:: Selected text ::

*** Begin section ***

Researchers at McMaster University found that it’s trans fats — not saturated fats — that should be avoided in our diets. Trans fats are found in processed foods such as baked goods, coffee creamer, margarine, packaged snacks, and fried foods. Meanwhile, saturated fats are naturally found in eggs, butter, cows milk, cheese, salmon, and meat. During the study, it was found that consumption of saturated fats did not put people at risk of heart disease, type 2 diabetes, or a stroke. Instead, trans fats were the ones that upped the mortality risk by 34 percent. Although it was unclear if trans fats increased the chances of type 2 diabetes or stroke, researchers do advise that people remain cautious when eating them.

*** End section ***

:: Entries shown ::

*** Begin section ***

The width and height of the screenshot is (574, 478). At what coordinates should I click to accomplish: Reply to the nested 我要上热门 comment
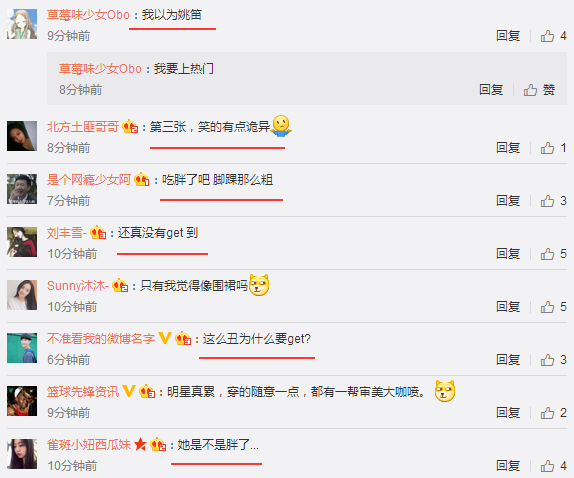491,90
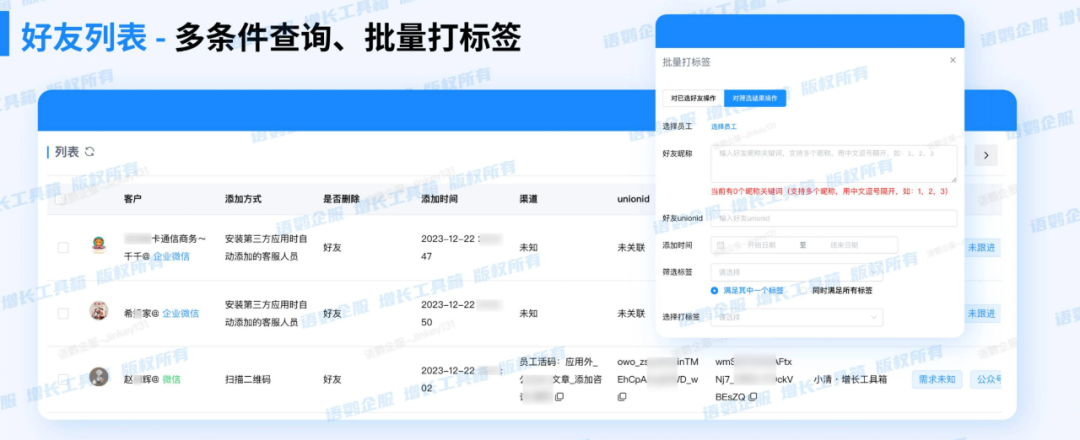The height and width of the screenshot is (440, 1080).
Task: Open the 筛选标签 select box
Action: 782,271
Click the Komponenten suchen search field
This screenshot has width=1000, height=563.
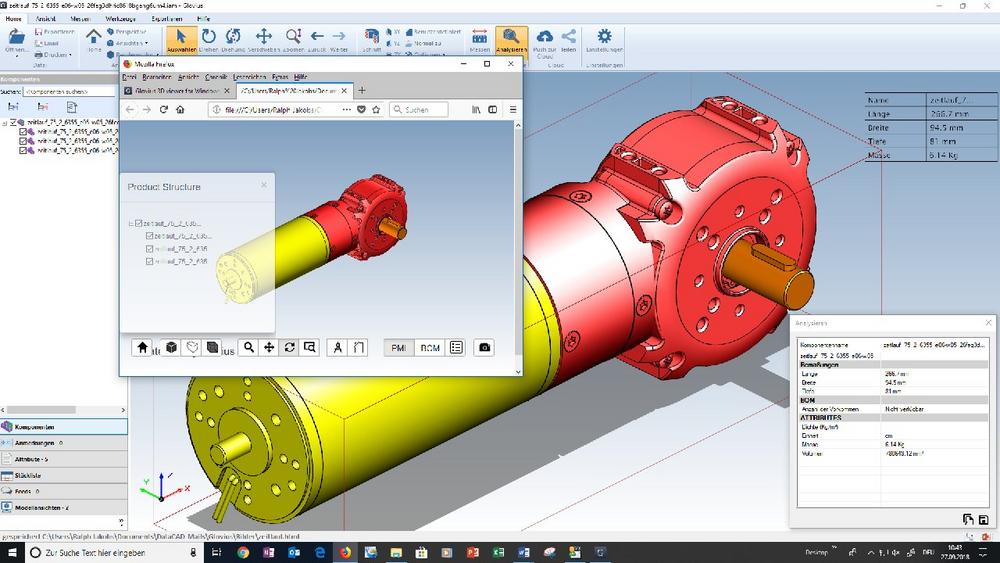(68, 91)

*** End section ***

:: Questions ::
**a.** Please write out the passage on dietary fats, everything from "Researchers at McMaster" down to "when eating them.".
**b.** According to the passage on dietary fats, why should trans fats rather than saturated fats be avoided? Answer in one to three sentences.
**c.** List every food that the passage on dietary fats names as a natural source of saturated fats.

:: Solutions by task ::
**a.**
Researchers at McMaster University found that it’s trans fats — not saturated fats — that should be avoided in our diets. Trans fats are found in processed foods such as baked goods, coffee creamer, margarine, packaged snacks, and fried foods. Meanwhile, saturated fats are naturally found in eggs, butter, cows milk, cheese, salmon, and meat. During the study, it was found that consumption of saturated fats did not put people at risk of heart disease, type 2 diabetes, or a stroke. Instead, trans fats were the ones that upped the mortality risk by 34 percent. Although it was unclear if trans fats increased the chances of type 2 diabetes or stroke, researchers do advise that people remain cautious when eating them.

**b.** In the study, eating saturated fats did not put people at risk of heart disease, type 2 diabetes, or a stroke. Trans fats, however, raised the mortality risk by 34 percent.

**c.**
- eggs
- butter
- cows milk
- cheese
- salmon
- meat